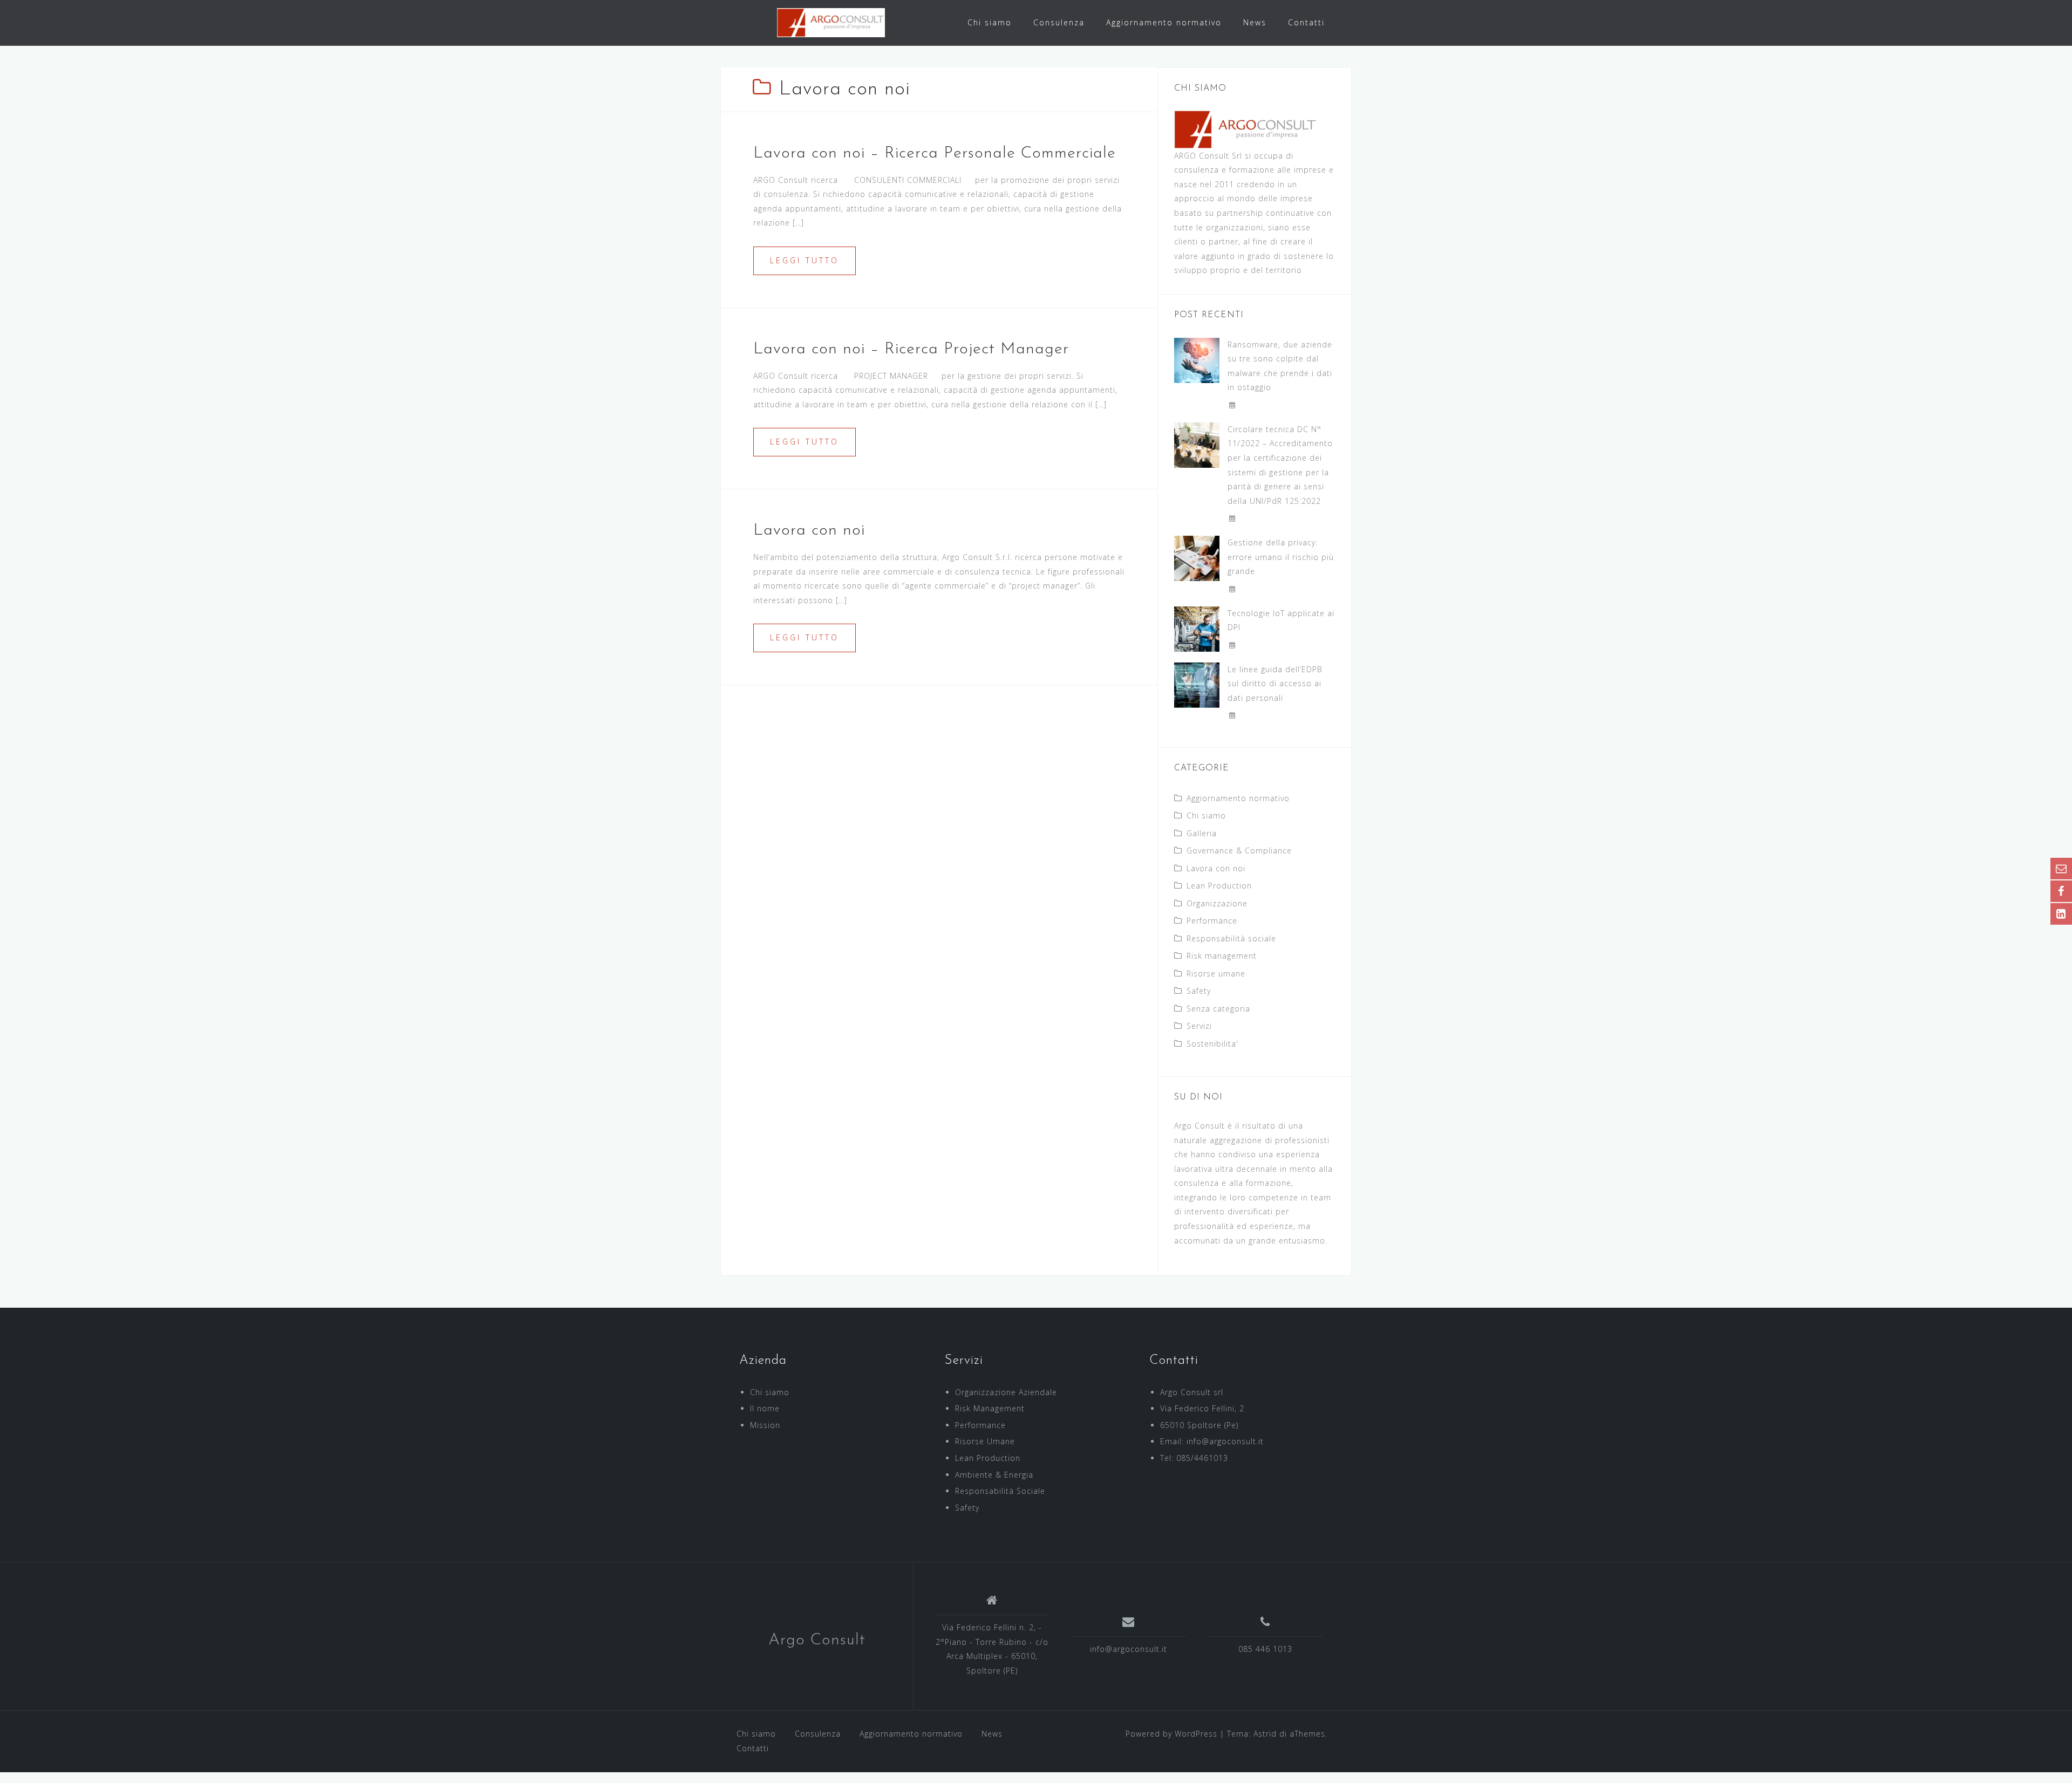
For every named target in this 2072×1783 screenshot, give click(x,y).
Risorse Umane (985, 1441)
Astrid (1265, 1734)
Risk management (1222, 956)
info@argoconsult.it (1128, 1649)
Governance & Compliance (1239, 850)
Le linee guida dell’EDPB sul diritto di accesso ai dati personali (1275, 683)
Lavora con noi (809, 530)
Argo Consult (816, 1640)
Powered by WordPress (1171, 1734)
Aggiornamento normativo (1164, 22)
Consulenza (1059, 22)
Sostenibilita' (1212, 1044)
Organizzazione (1217, 903)
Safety (1199, 991)
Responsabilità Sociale (1000, 1491)
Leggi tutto (804, 260)
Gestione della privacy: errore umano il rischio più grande (1281, 556)
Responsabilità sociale (1231, 938)
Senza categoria (1218, 1008)
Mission (765, 1425)
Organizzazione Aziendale (1006, 1392)
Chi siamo (989, 22)
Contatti (1306, 22)
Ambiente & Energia (994, 1475)
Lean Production (1219, 885)
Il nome (765, 1408)
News (1254, 22)
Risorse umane (1216, 973)
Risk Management (990, 1408)
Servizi (1199, 1026)
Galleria (1202, 833)
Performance (1212, 921)
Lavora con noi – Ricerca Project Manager (911, 349)
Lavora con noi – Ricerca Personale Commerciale (934, 153)
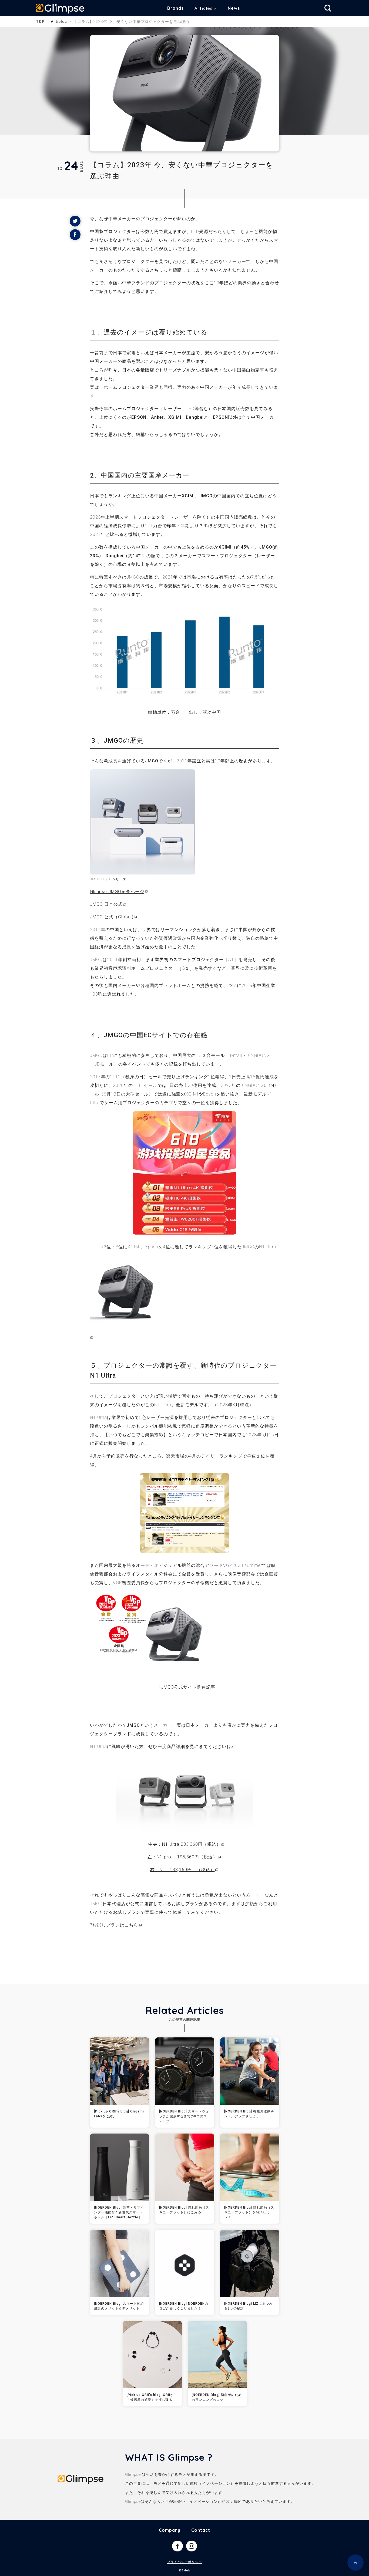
☆ ☆ ☆ ☆
To do: Except for the pictures, please retype the listing above exactly.

Written solution:
For every named target in this 2072×1783 screenshot, give click(x,y).
Risorse Umane (985, 1441)
Astrid (1265, 1734)
Risk management (1222, 956)
info@argoconsult.it (1128, 1649)
Governance & Compliance (1239, 850)
Le linee guida dell’EDPB sul diritto di accesso ai dati personali (1275, 683)
Lavora con noi (809, 530)
Argo Consult (816, 1640)
Powered by WordPress (1171, 1734)
Aggiornamento normativo (1164, 22)
Consulenza (1059, 22)
Sostenibilita' (1212, 1044)
Organizzazione (1217, 903)
Safety (1199, 991)
Responsabilità Sociale (1000, 1491)
Leggi tutto (804, 260)
Gestione della privacy: errore umano il rischio più grande (1281, 556)
Responsabilità sociale (1231, 938)
Senza categoria (1218, 1008)
Mission (765, 1425)
Organizzazione Aziendale (1006, 1392)
Chi siamo (989, 22)
Contatti (1306, 22)
Ambiente & Energia (994, 1475)
Lean Production (1219, 885)
Il nome (765, 1408)
News (1254, 22)
Risorse umane (1216, 973)
Risk Management (990, 1408)
Servizi (1199, 1026)
Galleria (1202, 833)
Performance (1212, 921)
Lavora con noi – Ricerca Project Manager (911, 349)
Lavora con noi – Ricerca Personale Commerciale (934, 153)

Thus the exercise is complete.